Beim Sprechen über Sex kommt die Scham häufig auch aus den gesellschaftlichen Zusammenhängen – eben weil Sexualität noch immer ein Tabuthema ist. Und Scham hängt auch an dem, was wir über uns selbst, unseren Körper, unser Geschlecht und unsere Beziehungen gelernt haben.

In Situationen, in denen du etwas ansprechen möchtest, was dir am Sex wichtig ist, kommt dir das Schamgefühl vielleicht lästig oder unangemessen vor. Dann hilft: Die Scham zu verbalisieren (das entlarvt sie und lässt sie kleiner werden), oder ihr mit Humor zu begegnen. Dann ist auch die Verbindung zu deinem Gegenüber wieder hergestellt und die Isolation, die Scham manchmal auslöst, geht vorbei. Wenn dich Scham in vielen Situationen sehr belastet, such dir Hilfe!

Wie kann ich sagen, was ich beim Sex mag?

Um zu sagen, was du beim Sex magst, ist die erste Voraussetzung, dass du weißt, was du gerne hast. Solosex, Selbstliebe und Masturbation können dabei helfen, das herauszufinden. Wenn du weißt, was dir gefällt und wo du wie berührt werden möchtest, geht es ans Formulieren. Welche Begriffe möchtest du benutzen? Womit fühlst du dich wohl? Den meisten Menschen hilft es auch, losgelöst vom sexuellen Geschehen über Sex zu reden, also: Sich außerhalb des Sex selbst zu einem Gespräch über Sex verabreden. Manche Paare ziehen auf diese Weise auch eine regelmäßige Zwischenbilanz. 

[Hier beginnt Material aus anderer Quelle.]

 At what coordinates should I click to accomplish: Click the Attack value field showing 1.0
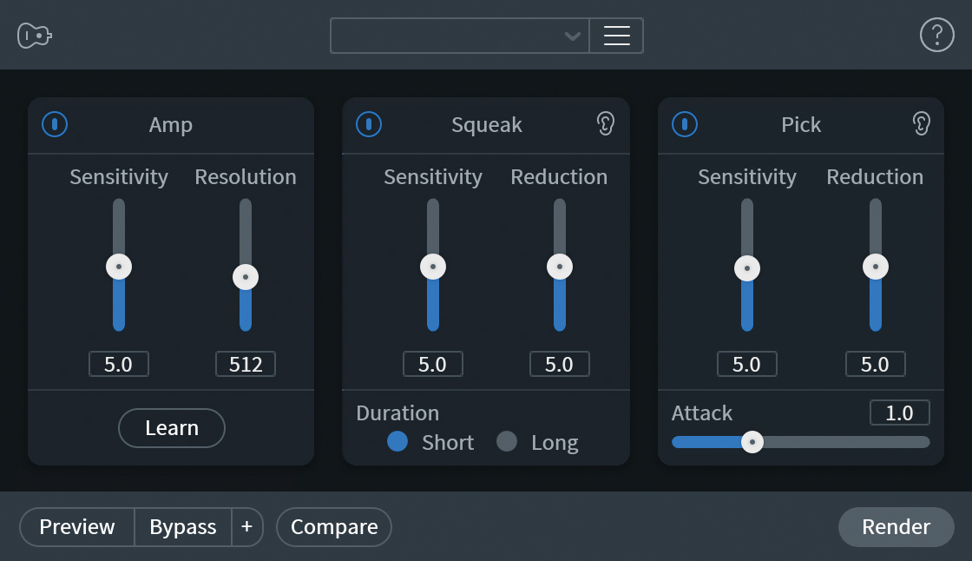click(899, 413)
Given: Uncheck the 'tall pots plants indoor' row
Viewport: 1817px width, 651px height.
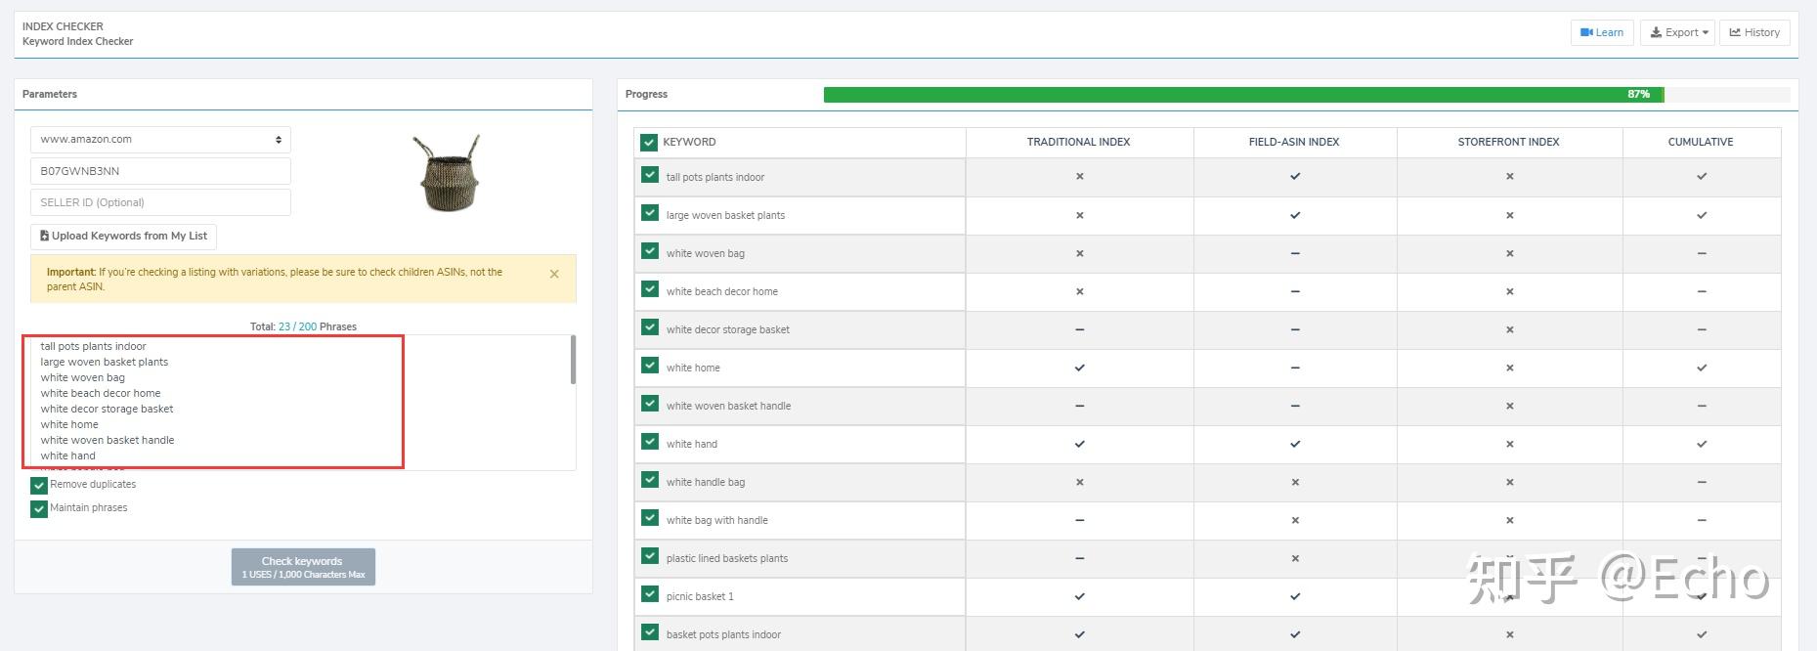Looking at the screenshot, I should tap(650, 175).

Und im Gespräch ist es hilfreich, wenn du ankündigst, was du vorhast und um Aufmerksamkeit bittest, etwa so: „Könntest du mir vielleicht ein paar Minuten lang zuhören? Ich möchte dir gerne erzählen, was ich beim Sex gerne habe.“ Manchmal wird so ein Gespräch schon zu einem echten Anturner :-)

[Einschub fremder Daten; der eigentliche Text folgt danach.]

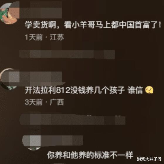The height and width of the screenshot is (164, 164).
Task: Expand blurred reply bar under 江苏 comment
Action: tap(67, 54)
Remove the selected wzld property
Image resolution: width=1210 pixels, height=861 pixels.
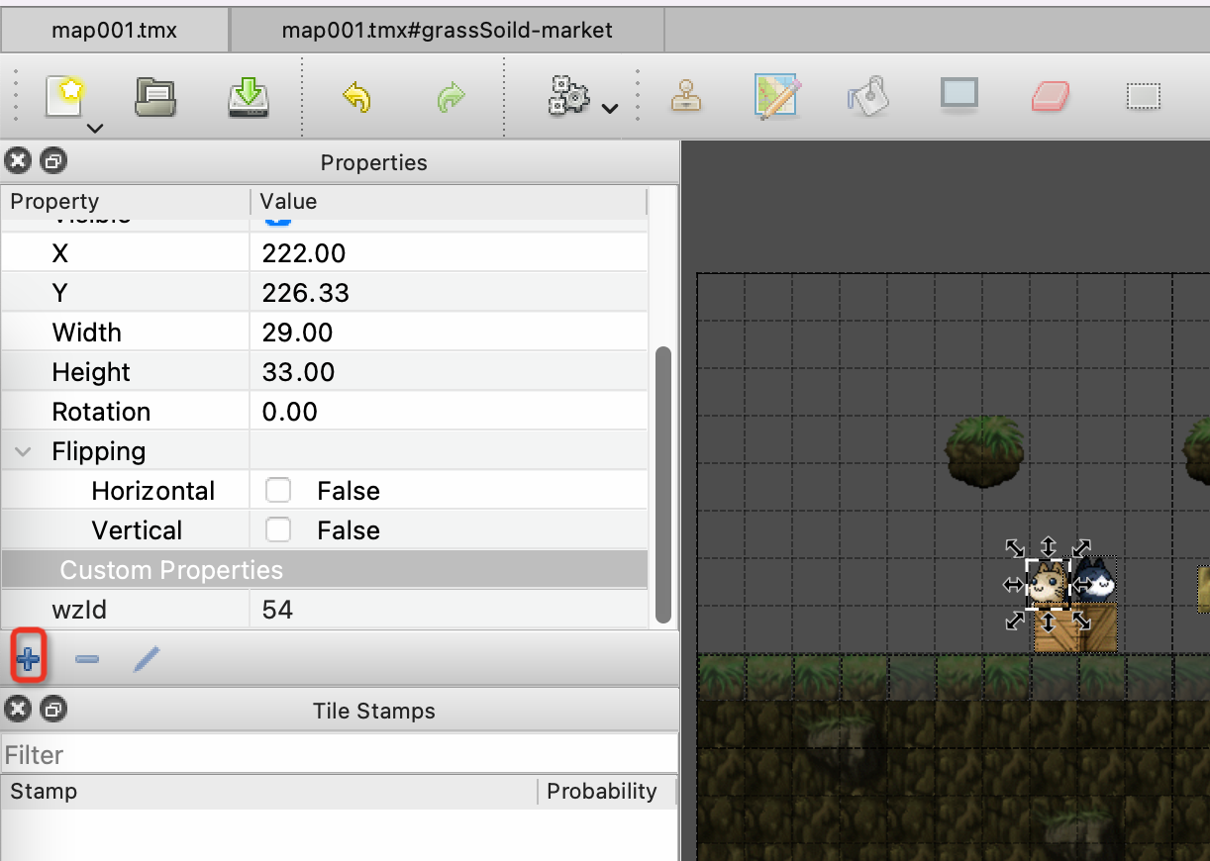(x=86, y=656)
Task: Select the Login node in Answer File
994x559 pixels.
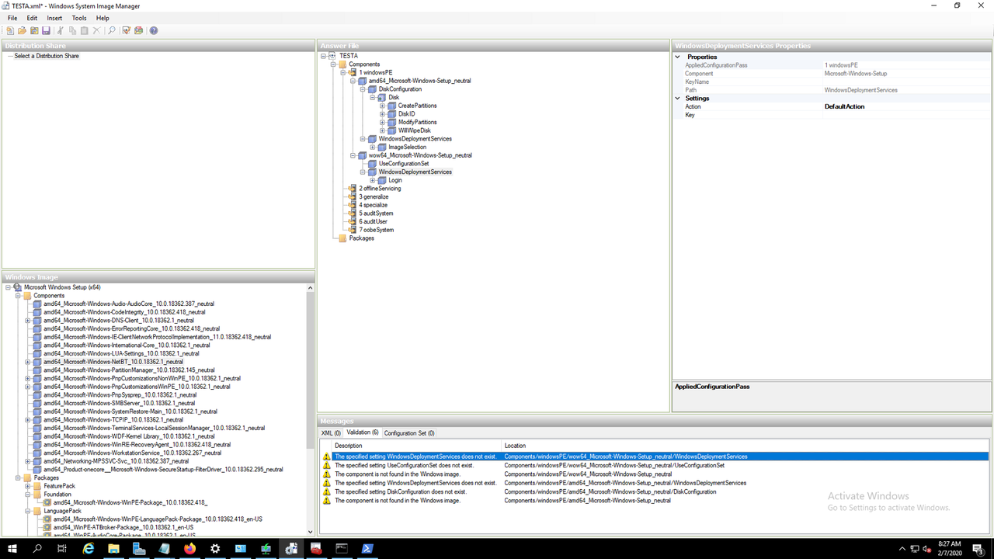Action: point(395,180)
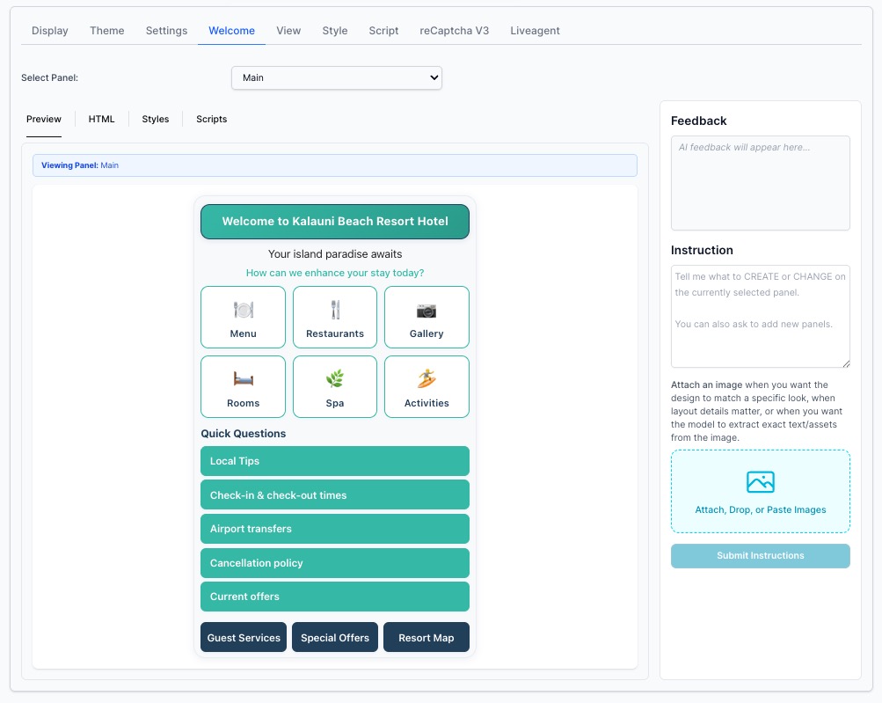882x703 pixels.
Task: Click the Guest Services button
Action: (243, 637)
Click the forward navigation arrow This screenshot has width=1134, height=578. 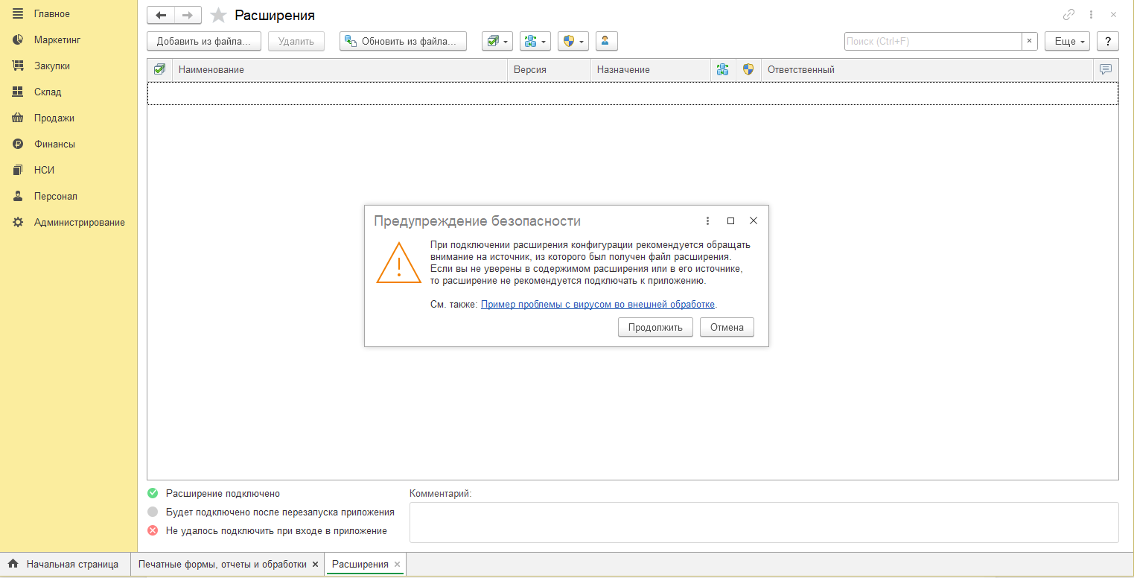(188, 16)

Wie spreche ich mit meiner/m Partner*in über Sex?

Vielleicht überlegst du zuerst, wie du im Moment mit deiner/m Partner*in über Sex sprichst. Bist du beschämt oder bestimmend forsch unterwegs? Ängstlich und durch die Blume oder direkt? Bist du dabei ernsthaft oder humorvoll oder doch beides auf einmal? Sprecht ihr überhaupt über eure Sexualität? Wenn ja, wie oft und wie intensiv? 

Und dann frag dich: Wie würdest du es gerne machen? Wie würdest du gerne mit deiner/m Partner*in über Sex sprechen? Und verorte dich wieder. Möchtest du dich der Meinung der anderen Person anschließen, möchtest du selbst bestimmen? Möchtest du direkter sprechen lernen oder bei indirekten Formulierungen bleiben? Jede Option ist in Ordnung. Vielleicht weißt du dann schon, ob du etwas verändern möchtest und was du dafür brauchst. Und stelle dir die gleiche Frage für deine Partner*in: Was wünsche ich mir, wie er/sie mit mir über Sex spricht? 

Ein weiteres wichtiges Thema: Welche Begriffe hast du im Moment zur Verfügung? Woher kommen die? Wo hast du die gelernt? Möchtest du die weiter verwenden? Brauchst du neue Begriffe, die besser zu dir passen?